講義名 位相空間論第一(Introduction to Topology I) 科目コード:MTH.B201
開講学期 1Q 単位数 1--1--0
担当 山田 光太郎 教授:本館2階231号室(内線3389)
中村 聡 助教:本館3階312号室(内線3398)
【講義の概要とねらい】
本講義の主要なテーマは集合と写像に関する基本的な概念と性質である。集合に関する基本的な演算を解説した後、集合の間の写像に関する基本的な概念(単射、全射、全単射)を学ぶ。次に、二項関係、特に同値関係について解説し、同値類および商集合について学ぶ。最後に、集合の間の相等について解説し、いわゆる濃度について学ぶ。また、隔回で講義内容に関する演習問題を行う。本講義は、引き続き行われる「位相空間論第二」に続くものである。

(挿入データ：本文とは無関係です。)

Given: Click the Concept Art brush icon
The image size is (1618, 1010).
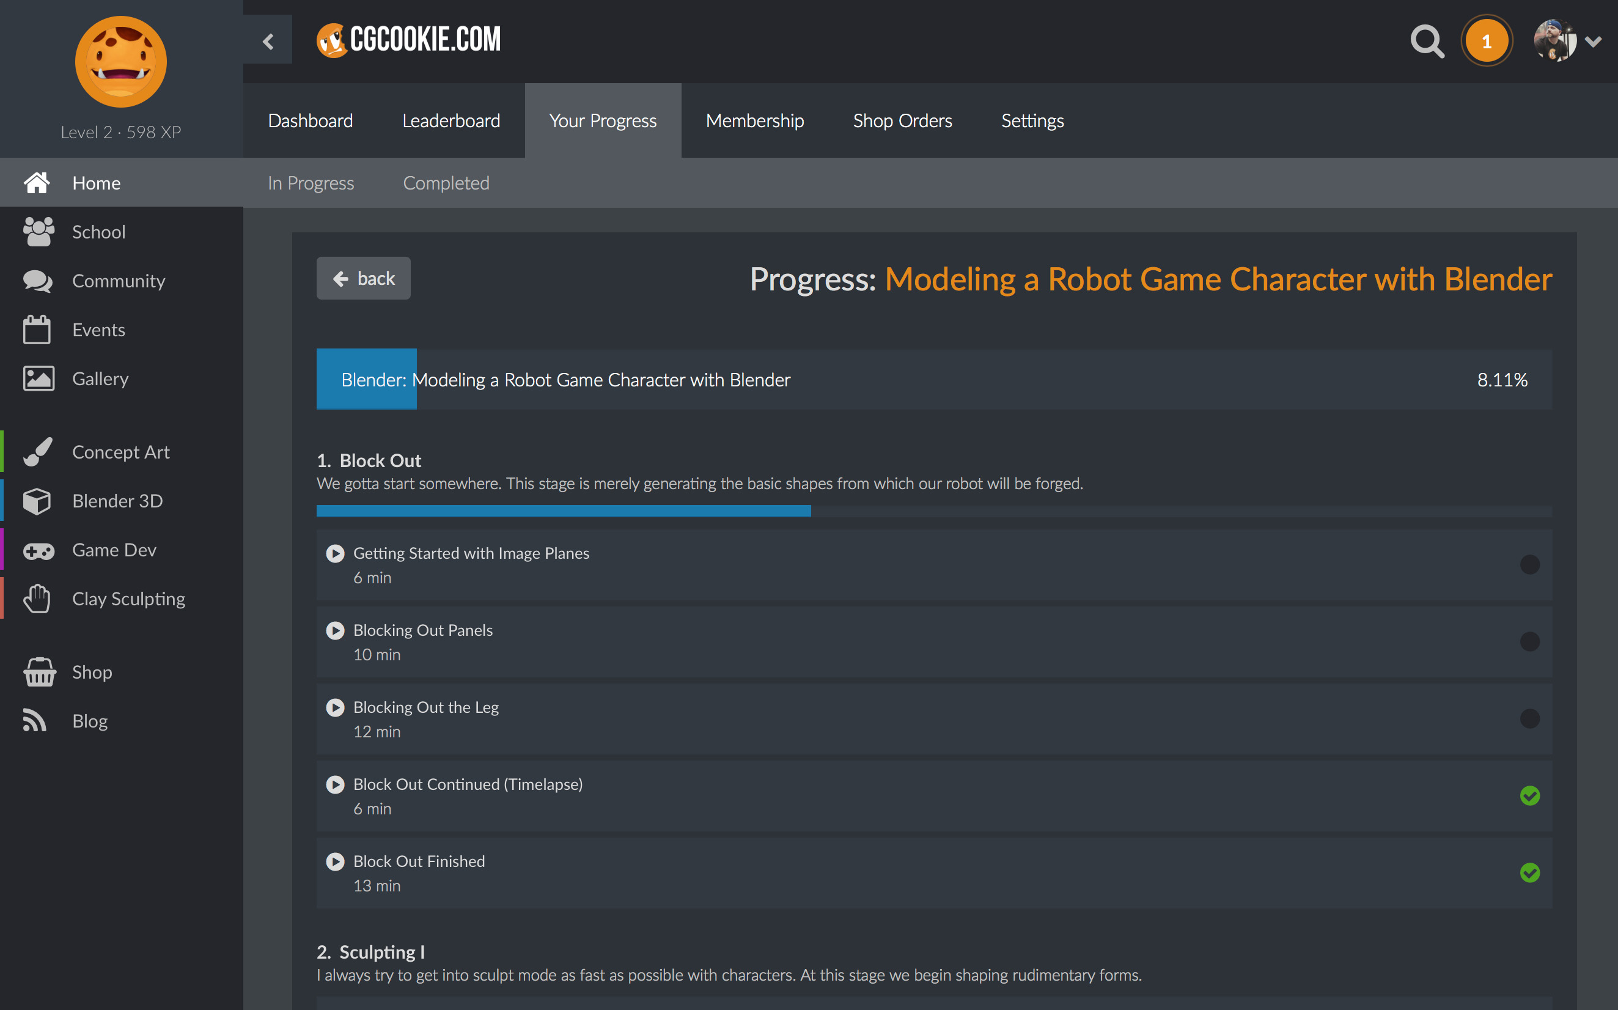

集合と写像は数学および周辺科学における基本言語であり、適用範囲の広い概念である。一方でこれらは抽象的な概念であり、必ずしも直感がはたらきやすいものではないため、多くの初学者にとっては理解しにくいものである。本講義では、集合と写像の基本的な性質を導くために、直感に頼ることの少ない純粋な論証を行い、数学における論理の進め方の典型例も学ぶ。
【到達目標】
・ド・モルガンの法則を自由に使えるようになること
・与えられた写像が全射になるか、単射になるか、全単射になるか判定できるようになること
・与えられた写像の像と逆像を求められるようになること
・同値関係と商集合の具体例を扱えるようになること
・連続の濃度と可算の濃度の違いを理解すること
【キーワード】
集合、写像、像と逆像、直積集合、二項関係、同値関係、商集合、集合の濃度、可算濃度と非可算濃度
【学生が身につける力】
専門力
【授業の進め方】
通常の講義形式による講義と問題演習形式の講義を交互に行う
【授業計画・課題】
第1回 | 集合の定義、例、和集合、共通部分、部分集合、補集合 |
第2回 | 第1回の講義内容に関する問題演習 |
第3回 | ド・モルガンの法則、分配法則、集合の間の写像 |
第4回 | 第3回の講義内容に関する問題演習 |
第5回 | 像と逆像、写像の合成、直積集合 |
第6回 | 第5回の講義内容に関する問題演習 |
第7回 | 集合の間の対応、添え字づけられた集合族 |
第8回 | 第7回の講義内容に関する問題演習 |
第9回 | 二項関係、同値関係、同値類、商集合 |
第10回 | 第9回の講義内容に関する問題演習 |
第11回 | 集合の濃度、濃度の大小関係、可算集合 |
第12回 | 第11回の講義内容に関する問題演習 |
第13回 | 連続の濃度、非可算集合、巾集合の濃度 |
第14回 | 第13回の講義内容に関する問題演習 |
課題は講義中に指示する
【授業時間外学修(予習・復習等)】
学修効果を上げるため,教科書や配布資料等の該当箇所を参照し,「毎授業」授業内容に関する予習と復習(課題含む)をそれぞれ概ね100分を目安に行うこと。
【教科書】
梅原雅顕・一木俊助「これからの集合と位相」裳華房 2021
【参考書、講義資料等】
内田伏一「集合と位相(増補新装版)」裳華房 2020
【成績評価の基準及び方法】
期末試験60%;演習 40%.詳細は最初の授業で説明する.
【関連する科目】
MTH.B202 : 位相空間論第二
MTH.B203 : 位相空間論第三
MTH.B204 : 位相空間論第四
【履修の条件(知識・技能・履修科目等)】
微分積分学第一・演習、微分積分学第二、同演習、線形代数学第一・演習、線形代数学第二、同演習を履修済みであることが望ましい。